En Zaragoza, la tercera edición del Laboratorio de Innovación Abierta en Igualdad (LIAI 2026) reunió a participantes para reflexionar, colaborar e imaginar una sociedad más inclusiva. Organizado por el Servicio de Igualdad y Mujer del Ayuntamiento de Zaragoza y el Grupo Init, a través del CIEM Zaragoza, el evento se desarrolló a lo largo de cuatro fases interconectadas, en las que cada mesa promovió el intercambio activo y la colaboración.
El Instituto Ikigai participó en la iniciativa como organización colaboradora. Nos complace haber contribuido a este proyecto, ya que refleja valores fundamentales que defendemos firmemente, como la inclusión, la igualdad y la promoción de la diversidad como fuente de enriquecimiento tanto para la sociedad como para nuestra propia organización. Por estas razones, nos alegra haber apoyado la iniciativa y formar parte de su desarrollo.

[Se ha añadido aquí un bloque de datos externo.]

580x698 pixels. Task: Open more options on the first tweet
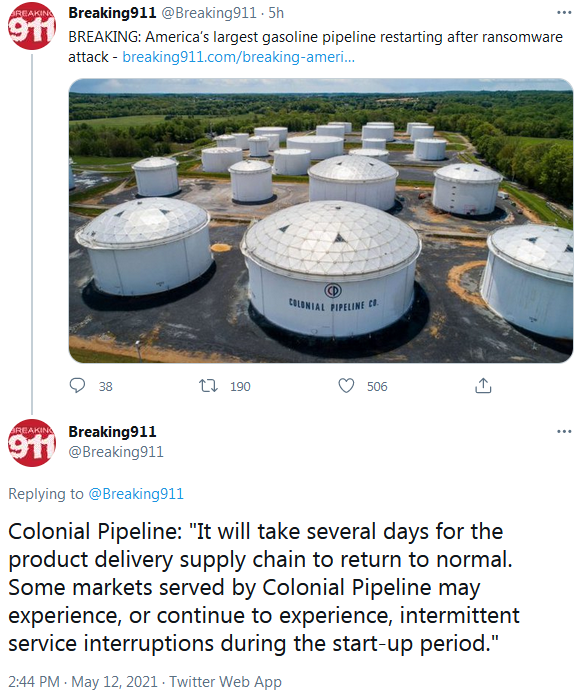pyautogui.click(x=564, y=12)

La experiencia comenzó con la fase mirar, en la que las participantes observaron críticamente imágenes y materiales visuales para reflexionar sobre las representaciones de género, identificando tanto estereotipos como narrativas positivas. Esta fase también incluyó la co-creación de una línea temporal de los logros de las mujeres en España, fomentando una conciencia histórica compartida y un sentido de progreso colectivo.
A partir de la observación, el proceso pasó a sentir, introduciendo una dimensión sensorial y relacional. Guiados por un músico e inspirados por las prácticas de escucha profunda de Pauline Oliveros, los participantes exploraron el sonido a través de la voz y los instrumentos, generando cohesión y co-creando paisajes sonoros inmersivos que culminaron en una meditación vocal compartida.
El recorrido continuó con mover, donde el cuerpo se convirtió en una herramienta de expresión. Las participantes trabajaron en grupos para recrear escenas y explorar las dinámicas sociales a través del movimiento, fomentando la conexión, la confianza y un sentido compartido de unidad más allá de las palabras.
Por último, en la fase actuar, se invitó a las participantes a proyectarse hacia el futuro. Estas visiones tomaron forma a través de dibujos, transformando las ideas en representaciones tangibles y compartibles del cambio.
Partiendo de estas visiones compartidas, la experiencia en su conjunto puso de relieve el valor de la reflexión colectiva y la colaboración, empoderando a cada participante para desempeñar un papel activo en la construcción de una sociedad más justa e inclusiva.